What is needed is every line from the one holding "You are a GUI" to the last line of the data below, printed exactly and without pictures.

==*==

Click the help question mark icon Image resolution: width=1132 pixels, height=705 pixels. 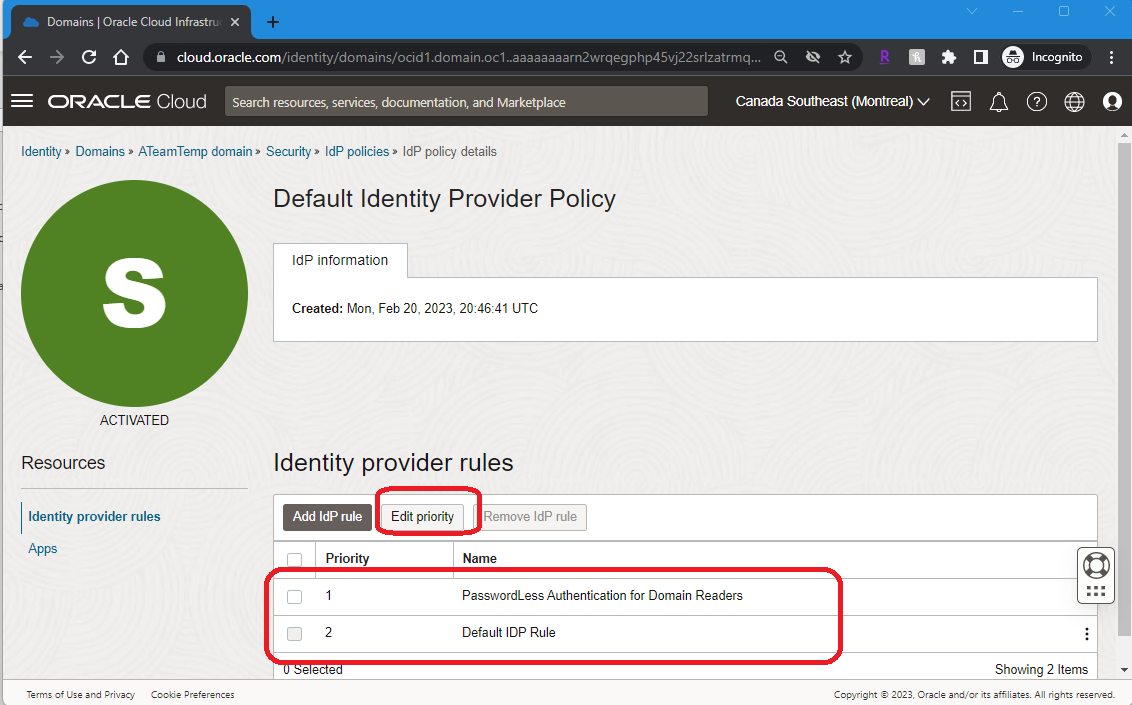(1037, 101)
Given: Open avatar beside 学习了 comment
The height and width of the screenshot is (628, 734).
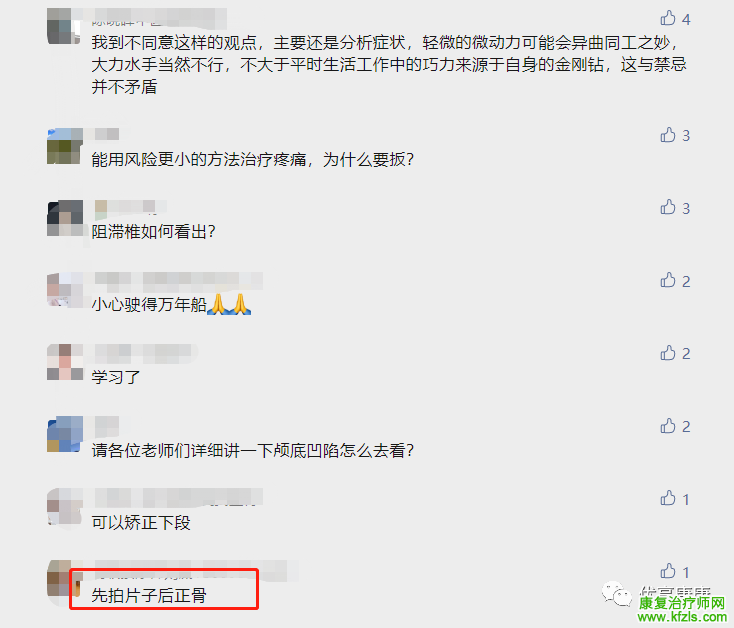Looking at the screenshot, I should (x=65, y=362).
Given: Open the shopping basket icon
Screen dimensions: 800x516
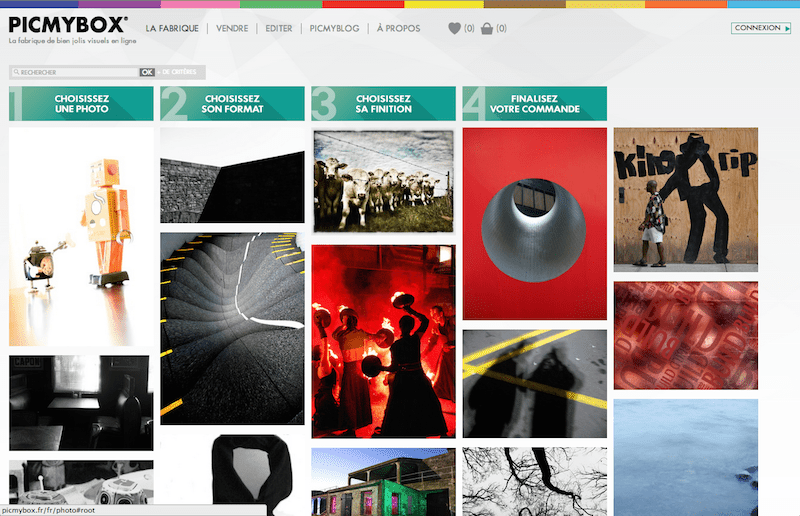Looking at the screenshot, I should click(487, 29).
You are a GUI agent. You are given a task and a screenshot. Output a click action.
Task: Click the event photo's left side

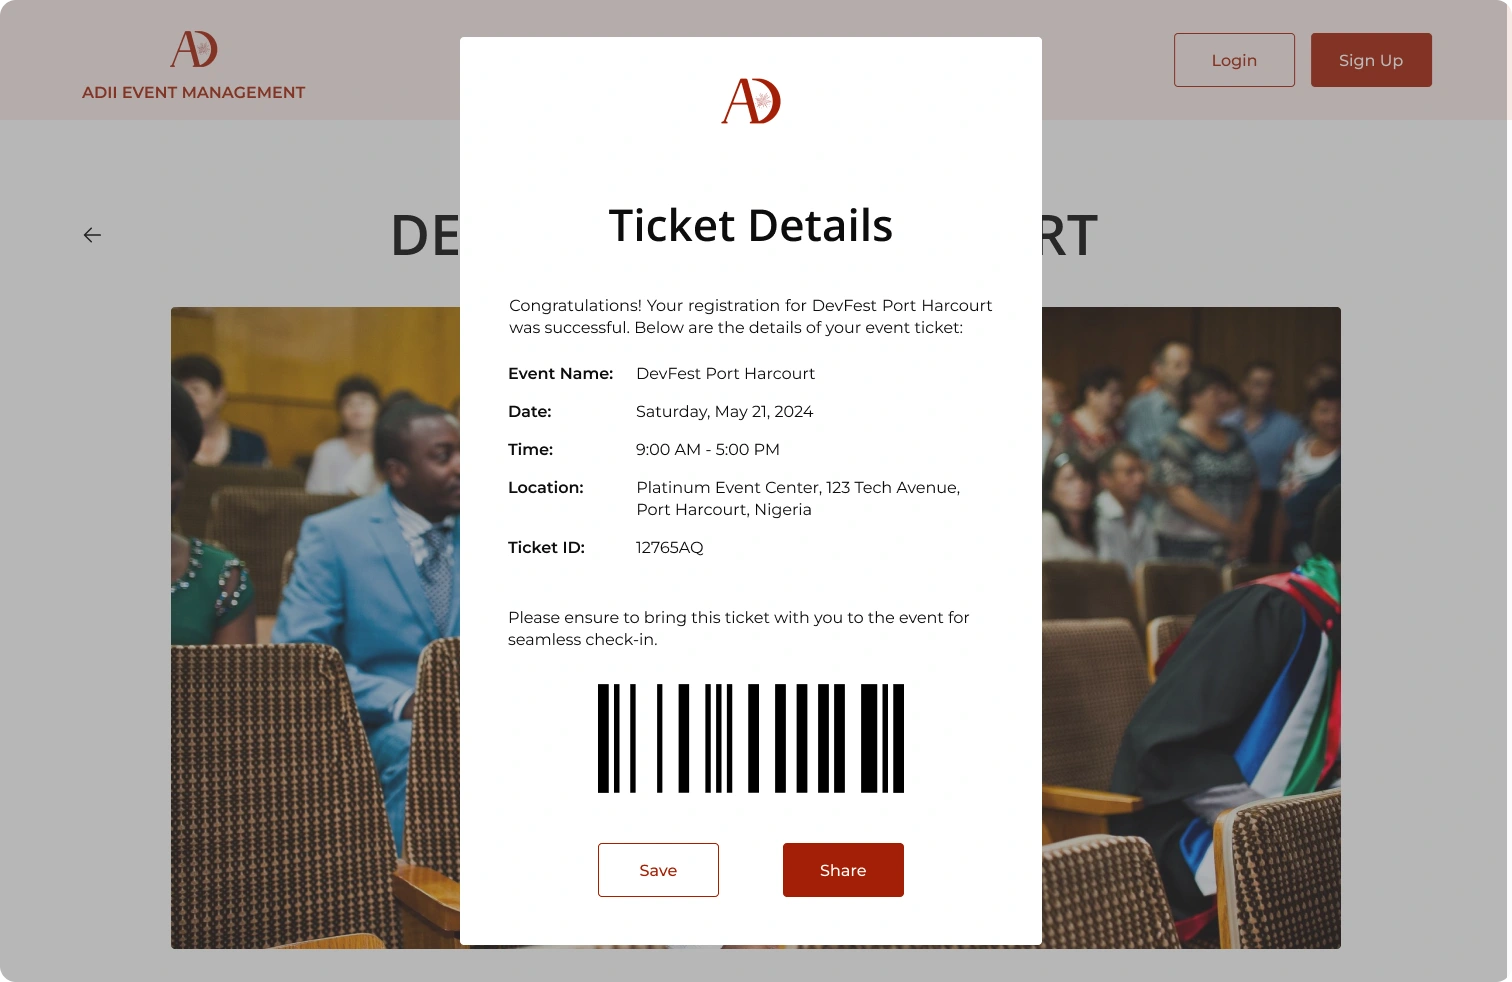coord(315,628)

==*==

*Response to this task*
You are a GUI agent. You are given a task and a screenshot. Output a click action.
Task: Click the event photo's left side

coord(315,628)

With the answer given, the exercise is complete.